Methodology
1. Small Business Insights Survey: Intuit QuickBooks Small Business Insights is an international, quarterly survey of small business health, opinions, and priorities commissioned by Intuit QuickBooks every three months since its launch in September 2021. Insights for the Women’s History Month data report come from the November 2024 US wave with a total of 1,357 respondents (630 women and 700 men). All respondents are over the age of 18. Participants are small business owners and decision-makers from two sources: (1) Dynata panel: on average, more than 50% of the respondents are small business owners. The remainder are senior decision-makers within small businesses who have a detailed knowledge of their employer's financial performance, workforce strategy, and business priorities. For each wave of the survey, 50% of the sample are repeat respondents who have previously taken the survey to allow opinions and business health to be tracked more effectively over time. Respondents receive remuneration. All responses are anonymous. In the US, all respondents are from small businesses with 0 to 100 employees. very effort is made to make these samples as representative as possible of small businesses in each country but as with all online surveys, there are limitations. To give the largest possible sample size for each wave of the survey, responses from the Dynata panel are combined with responses from the QuickBooks customer panel, described below, whenever possible. (2) Intuit QuickBooks customer panel: The number of survey participants drawn from the Intuit QuickBooks customer base varies over time. Respondents are drawn from a pool of QuickBooks Online subscribers in the US, Canada, and the UK who have been active in their accounts in the past 30 days. As with the Dynata audience panel described above, respondents in the US are typically from small businesses with 0 to 100 employees.

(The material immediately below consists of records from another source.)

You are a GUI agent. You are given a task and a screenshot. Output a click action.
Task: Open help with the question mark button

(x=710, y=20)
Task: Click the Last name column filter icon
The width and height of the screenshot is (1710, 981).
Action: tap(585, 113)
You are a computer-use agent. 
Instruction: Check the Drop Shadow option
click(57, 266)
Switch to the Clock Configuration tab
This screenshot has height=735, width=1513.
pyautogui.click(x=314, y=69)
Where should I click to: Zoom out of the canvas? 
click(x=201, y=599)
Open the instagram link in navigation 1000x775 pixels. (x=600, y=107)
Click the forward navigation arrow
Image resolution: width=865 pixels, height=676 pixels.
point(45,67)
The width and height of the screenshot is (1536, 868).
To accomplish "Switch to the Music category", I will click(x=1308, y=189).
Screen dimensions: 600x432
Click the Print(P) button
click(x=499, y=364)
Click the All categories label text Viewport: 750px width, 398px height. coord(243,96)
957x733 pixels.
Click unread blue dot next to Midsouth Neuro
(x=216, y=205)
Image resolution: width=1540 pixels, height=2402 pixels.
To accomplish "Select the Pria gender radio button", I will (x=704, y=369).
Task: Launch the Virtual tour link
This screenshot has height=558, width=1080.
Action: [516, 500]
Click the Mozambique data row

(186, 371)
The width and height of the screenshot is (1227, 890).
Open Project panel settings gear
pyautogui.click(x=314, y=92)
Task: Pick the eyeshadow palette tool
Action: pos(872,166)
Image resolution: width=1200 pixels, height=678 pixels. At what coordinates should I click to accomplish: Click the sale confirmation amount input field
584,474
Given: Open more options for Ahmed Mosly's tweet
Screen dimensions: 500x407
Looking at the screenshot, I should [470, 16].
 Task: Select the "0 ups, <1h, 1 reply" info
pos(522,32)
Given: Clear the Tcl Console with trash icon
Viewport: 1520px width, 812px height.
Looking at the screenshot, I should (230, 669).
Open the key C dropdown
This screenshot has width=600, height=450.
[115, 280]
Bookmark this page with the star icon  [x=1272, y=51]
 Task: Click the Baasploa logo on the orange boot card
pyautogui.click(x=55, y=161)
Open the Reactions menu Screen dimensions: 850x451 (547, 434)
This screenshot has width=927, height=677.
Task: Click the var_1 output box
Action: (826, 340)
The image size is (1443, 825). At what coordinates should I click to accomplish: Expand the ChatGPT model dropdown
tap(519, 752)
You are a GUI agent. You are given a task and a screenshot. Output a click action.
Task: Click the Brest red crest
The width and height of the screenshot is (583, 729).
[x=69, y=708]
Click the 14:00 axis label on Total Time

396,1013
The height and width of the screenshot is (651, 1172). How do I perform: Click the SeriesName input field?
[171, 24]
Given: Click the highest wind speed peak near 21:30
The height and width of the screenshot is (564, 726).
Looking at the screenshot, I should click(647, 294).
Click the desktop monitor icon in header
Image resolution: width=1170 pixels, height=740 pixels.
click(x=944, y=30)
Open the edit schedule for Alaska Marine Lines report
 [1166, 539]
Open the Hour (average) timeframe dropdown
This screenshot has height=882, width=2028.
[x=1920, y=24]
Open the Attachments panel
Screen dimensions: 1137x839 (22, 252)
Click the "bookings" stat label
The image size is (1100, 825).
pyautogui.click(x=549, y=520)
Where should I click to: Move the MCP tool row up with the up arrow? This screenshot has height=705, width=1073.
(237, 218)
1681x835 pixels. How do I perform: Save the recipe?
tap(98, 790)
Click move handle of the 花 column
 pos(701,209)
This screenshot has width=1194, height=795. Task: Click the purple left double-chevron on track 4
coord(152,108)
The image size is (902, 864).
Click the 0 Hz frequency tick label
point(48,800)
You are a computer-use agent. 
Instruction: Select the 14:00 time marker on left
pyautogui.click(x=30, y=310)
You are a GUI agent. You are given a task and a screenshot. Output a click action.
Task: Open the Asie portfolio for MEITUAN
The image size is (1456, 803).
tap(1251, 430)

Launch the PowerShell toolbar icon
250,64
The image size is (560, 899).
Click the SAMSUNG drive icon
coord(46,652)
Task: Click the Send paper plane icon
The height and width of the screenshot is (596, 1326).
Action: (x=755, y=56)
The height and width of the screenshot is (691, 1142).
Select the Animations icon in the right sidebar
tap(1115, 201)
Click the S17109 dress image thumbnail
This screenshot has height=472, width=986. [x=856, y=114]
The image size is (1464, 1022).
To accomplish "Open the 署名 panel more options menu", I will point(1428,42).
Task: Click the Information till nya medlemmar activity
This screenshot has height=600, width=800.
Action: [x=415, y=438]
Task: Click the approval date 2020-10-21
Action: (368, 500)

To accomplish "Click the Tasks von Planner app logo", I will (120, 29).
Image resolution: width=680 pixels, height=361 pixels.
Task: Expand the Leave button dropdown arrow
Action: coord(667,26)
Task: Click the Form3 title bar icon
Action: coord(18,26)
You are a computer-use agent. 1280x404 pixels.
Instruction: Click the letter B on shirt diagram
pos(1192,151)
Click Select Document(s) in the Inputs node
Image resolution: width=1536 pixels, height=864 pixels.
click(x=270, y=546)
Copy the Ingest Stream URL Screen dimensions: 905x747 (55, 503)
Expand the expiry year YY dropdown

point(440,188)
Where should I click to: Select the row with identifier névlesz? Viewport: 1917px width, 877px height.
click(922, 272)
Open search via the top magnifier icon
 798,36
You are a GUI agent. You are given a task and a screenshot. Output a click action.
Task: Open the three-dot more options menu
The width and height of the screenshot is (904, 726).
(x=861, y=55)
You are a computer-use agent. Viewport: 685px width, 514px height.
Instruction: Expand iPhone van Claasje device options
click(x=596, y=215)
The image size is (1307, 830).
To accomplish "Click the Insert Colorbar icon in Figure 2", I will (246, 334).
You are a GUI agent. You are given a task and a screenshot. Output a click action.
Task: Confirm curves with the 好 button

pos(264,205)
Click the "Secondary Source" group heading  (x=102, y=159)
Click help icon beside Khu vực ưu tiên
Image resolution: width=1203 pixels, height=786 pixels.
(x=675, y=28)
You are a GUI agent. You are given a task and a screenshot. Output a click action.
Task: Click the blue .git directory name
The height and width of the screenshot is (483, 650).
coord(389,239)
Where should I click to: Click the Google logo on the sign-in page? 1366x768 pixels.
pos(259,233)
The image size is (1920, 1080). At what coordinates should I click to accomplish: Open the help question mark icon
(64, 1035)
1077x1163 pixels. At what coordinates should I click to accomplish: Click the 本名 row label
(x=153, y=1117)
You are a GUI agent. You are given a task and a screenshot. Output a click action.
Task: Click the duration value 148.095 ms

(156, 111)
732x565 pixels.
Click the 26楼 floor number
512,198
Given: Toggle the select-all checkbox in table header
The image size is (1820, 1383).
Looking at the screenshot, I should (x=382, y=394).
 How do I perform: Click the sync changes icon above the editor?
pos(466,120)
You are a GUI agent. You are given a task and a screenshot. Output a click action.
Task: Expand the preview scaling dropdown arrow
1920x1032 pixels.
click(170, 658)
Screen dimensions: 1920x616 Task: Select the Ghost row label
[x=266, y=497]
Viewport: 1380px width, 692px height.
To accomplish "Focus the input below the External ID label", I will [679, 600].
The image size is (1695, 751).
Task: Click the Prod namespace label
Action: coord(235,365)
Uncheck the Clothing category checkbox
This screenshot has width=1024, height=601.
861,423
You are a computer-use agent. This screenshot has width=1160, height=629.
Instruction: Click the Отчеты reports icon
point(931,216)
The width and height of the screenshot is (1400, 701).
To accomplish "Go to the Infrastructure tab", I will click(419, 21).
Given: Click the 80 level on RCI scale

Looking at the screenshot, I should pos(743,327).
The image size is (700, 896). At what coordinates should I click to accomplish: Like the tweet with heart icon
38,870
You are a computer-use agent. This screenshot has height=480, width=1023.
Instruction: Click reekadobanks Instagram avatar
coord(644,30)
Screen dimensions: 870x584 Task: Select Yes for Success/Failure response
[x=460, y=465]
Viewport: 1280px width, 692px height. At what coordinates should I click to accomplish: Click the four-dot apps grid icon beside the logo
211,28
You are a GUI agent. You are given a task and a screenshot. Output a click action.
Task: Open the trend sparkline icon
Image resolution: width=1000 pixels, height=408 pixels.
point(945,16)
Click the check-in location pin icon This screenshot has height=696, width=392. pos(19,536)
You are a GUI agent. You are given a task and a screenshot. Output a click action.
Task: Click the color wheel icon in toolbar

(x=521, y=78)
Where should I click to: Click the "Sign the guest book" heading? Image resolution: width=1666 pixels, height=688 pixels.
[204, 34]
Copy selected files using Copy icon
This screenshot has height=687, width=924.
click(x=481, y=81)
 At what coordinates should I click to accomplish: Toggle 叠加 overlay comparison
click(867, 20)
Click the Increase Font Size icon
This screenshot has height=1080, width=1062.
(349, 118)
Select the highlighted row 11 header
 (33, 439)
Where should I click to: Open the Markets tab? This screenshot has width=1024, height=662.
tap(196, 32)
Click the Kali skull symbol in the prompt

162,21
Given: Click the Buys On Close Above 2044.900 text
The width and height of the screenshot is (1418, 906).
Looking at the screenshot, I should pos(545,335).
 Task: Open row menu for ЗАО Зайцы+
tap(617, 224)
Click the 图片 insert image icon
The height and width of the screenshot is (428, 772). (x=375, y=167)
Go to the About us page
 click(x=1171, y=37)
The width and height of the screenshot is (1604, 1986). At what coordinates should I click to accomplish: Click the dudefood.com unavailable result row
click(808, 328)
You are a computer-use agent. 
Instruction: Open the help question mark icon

2. 2025 Intuit QuickBooks Small Business Index Annual Report: How higher interest rates have affected small businesses this year: Figures 52, 53 in this section (credit card usage, credit card payments and interest, and the distribution of average interest payments) plot
average values of credit card usage, payments and interest payments for an average small business in the US with 0 to 100 employees. The analysis is based on a cohort of 249,000 small businesses using the QuickBooks platform consistently between July 2019 and August
2024 and is reweighted by sector and region to make the insights nationally-representative. Figure 54 shows a comparison of 2022 and 2023 interest payments and is based on a cohort of 677,000 small businesses using the QuickBooks platform consistently in 2022 and 2023. In the first step, for each of these firms, we used anonymized data to calculate the total usage and value of payments on all of the credit cards used for business purposes and summed these values up to get a firm-level total. We then used the anonymized transaction descriptions to establish if the firm was charged interest on any of their credit cards and again summed these values up to a firm-level total. In the next step, we took the firm-level totals and aggregated them to sector and regional level cells. To make these nationally-representative, we then reweighted each cell to make the regional and sectoral cross composition of the firms align with the corresponding composition in the US economy. The figures shown in the report plot the averages of these nationally-representative statistics. As these are reweighted nationally-representative plots, they do not reflect the Intuit QuickBooks customer base or Intuit’s business.
3. 2025 Intuit QuickBooks Black History Month Survey: In December 2024, Intuit QuickBooks commissioned an online survey completed in January 2025. The survey gathered insights from 2,490 Black and 3,000 non-Black small business owners and decision-makers aged 18 and over. This included 1,220 Black females and 1,480 non-Black females.
Reported differences between genders are statistically significant. For clarity, percentages have been rounded to the nearest whole number so in some of the stacked column charts shown above, survey responses may not add up to 100% but 99% or 101%, for example, instead. Please also note that all responses to multiple choice questions are shown as a percentage of the total number of respondents, not the total number of responses, to better reflect the number of people who chose each answer option. As a result, in the corresponding grouped column charts shown above, the sum of the percentages will always be greater than 100.